The region and the state are flush with venture capital, which is financing the growth of companies such as Sifteo, a next-generation video-game maker of sorts housed in a converted warehouse on the south end of San Francisco.
Sifteo co-founders Dave Merrill and Jeevan Kalanithi created a gaming system consisting of small cubes that players shake, touch and bump together to complete puzzles. The company sells its system online and in stores for about $130 for a set of three cubes; its staff of 27 has overgrown its office, where commuting bikes hang on the walls and electronic components spill over desks.
Merrill and Kalanithi hold PhDs from the MIT Media Lab. They’ve secured nearly $14 million in funding from investors since 2009. They hired 10 people last year and plan to add five more this year. They just acquired more office space to house their growing team. It was a fight for the space — the building is nearly full of companies — but Merrill says nowhere in the country would be a better home for Sifteo because of the concentration of engineering talent in the Bay Area.

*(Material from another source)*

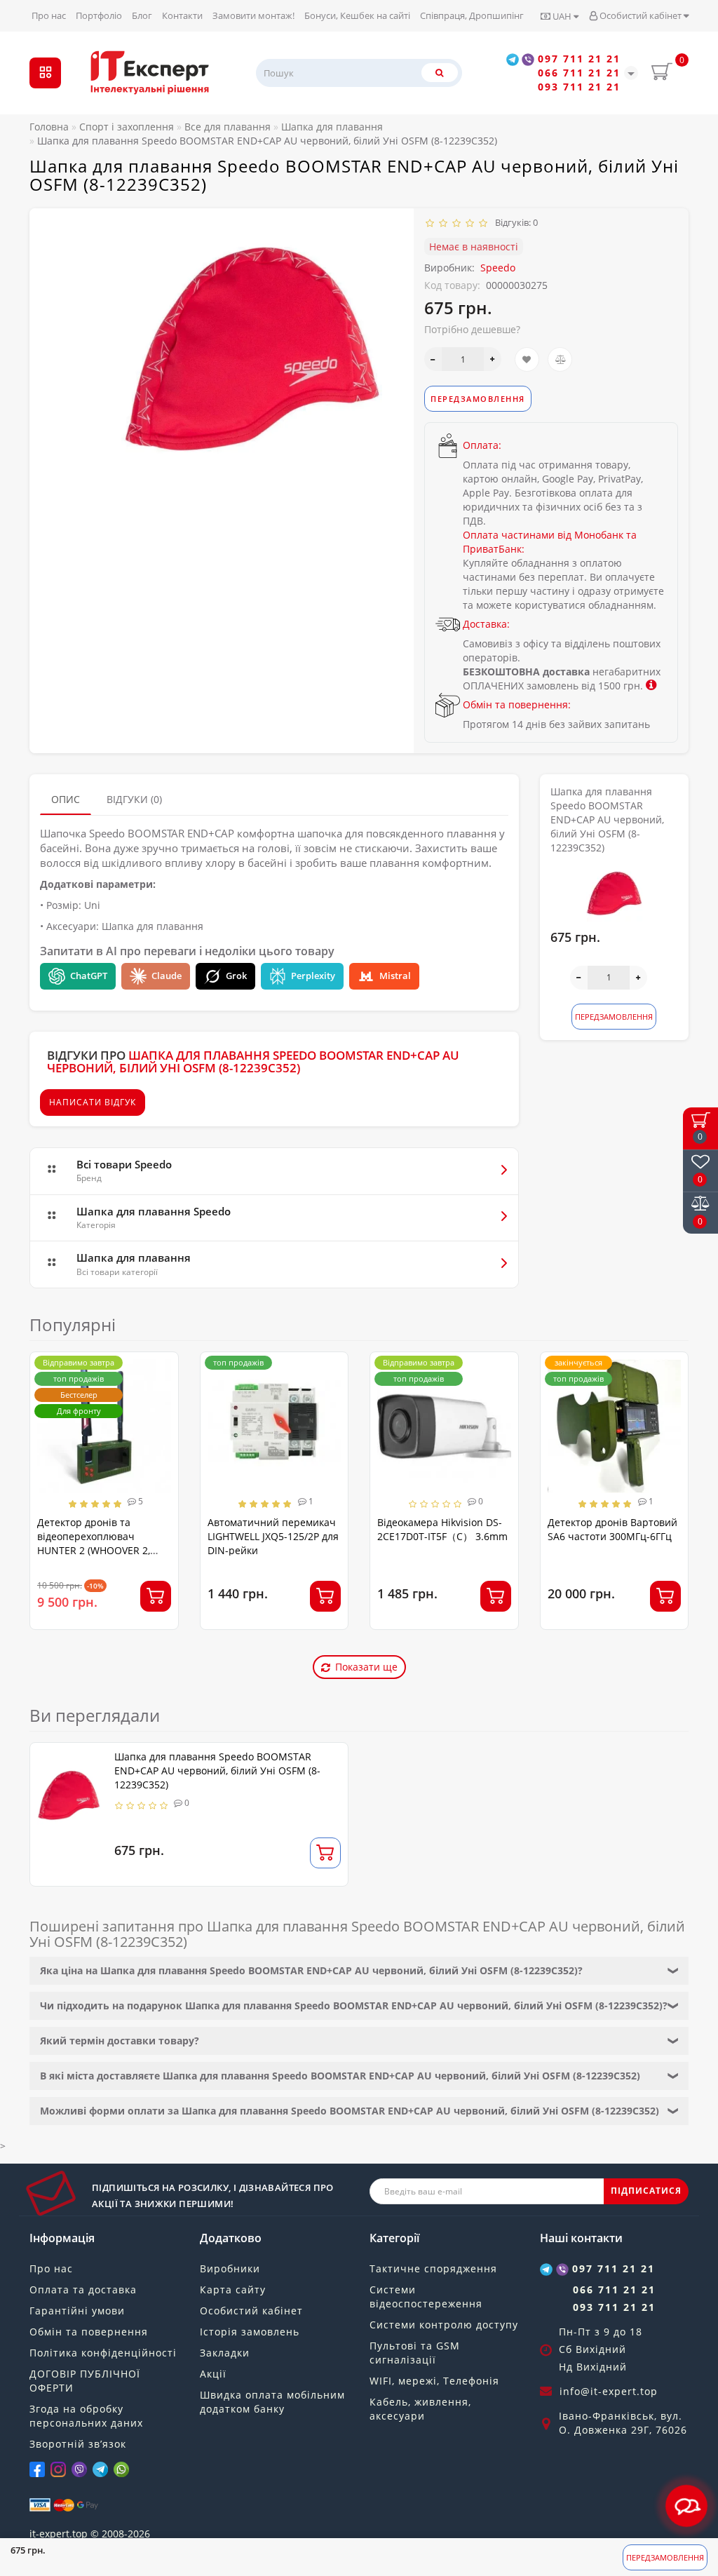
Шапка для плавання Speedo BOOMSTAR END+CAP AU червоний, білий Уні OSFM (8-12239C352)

Ask Merrill what he worries might disrupt his business in the next year, and he ticks off a list: Political changes in China that might raise the cost of manufacturing products there. A plunge in consumer confidence in America. A rapid decline of big-box retailers that stock his products.
He does not worry, he says, about tax increases.
Standard economic models hold that tax increases reduce growth. Some Republican governors are hoping that California’s hikes will drive companies and wealthy people to other states. Texas Gov. Rick Perry has openly courted California firms, and Ohio Gov. John Kasich just announced plans to do the same.
But many Golden State economists say the tax hikes won’t drive away companies. A Stanford University study last year found no link between tax rates and wealthy Californians’ decisions to leave the state, and the state has a history of tax increases not affecting growth, including under a Republican governor — Ronald Reagan.
“The evidence is, from past tax increases, that it makes very little difference,” said Jerry Nickelsburg, a senior economist at the UCLA Anderson Forecast, who predicts only a slight scrape to state growth from the new rate increases. Since 1967, he added, tax hikes and cuts in the state have had a “second-order effect” on growth.
The bigger threat, other economists say, might be another run-up of housing prices, especially where the innovators live.
Housing prices are a much bigger factor in most people’s budgets than state tax rates, said Jed Kolko, chief economist for the online real estate site Trulia. If home prices rise quickly, he said, they constrain growth more than taxes do: “The skilled workforce that California presents as an advantage,” Kolko said, “is also threatened by higher housing prices.”
Data suggest the threat is growing. Trulia reports homes sold for 10 percent more in California in January than they did the year before, with San Jose and Oakland the two hottest markets. That was double the rate of increase for the nation as a whole.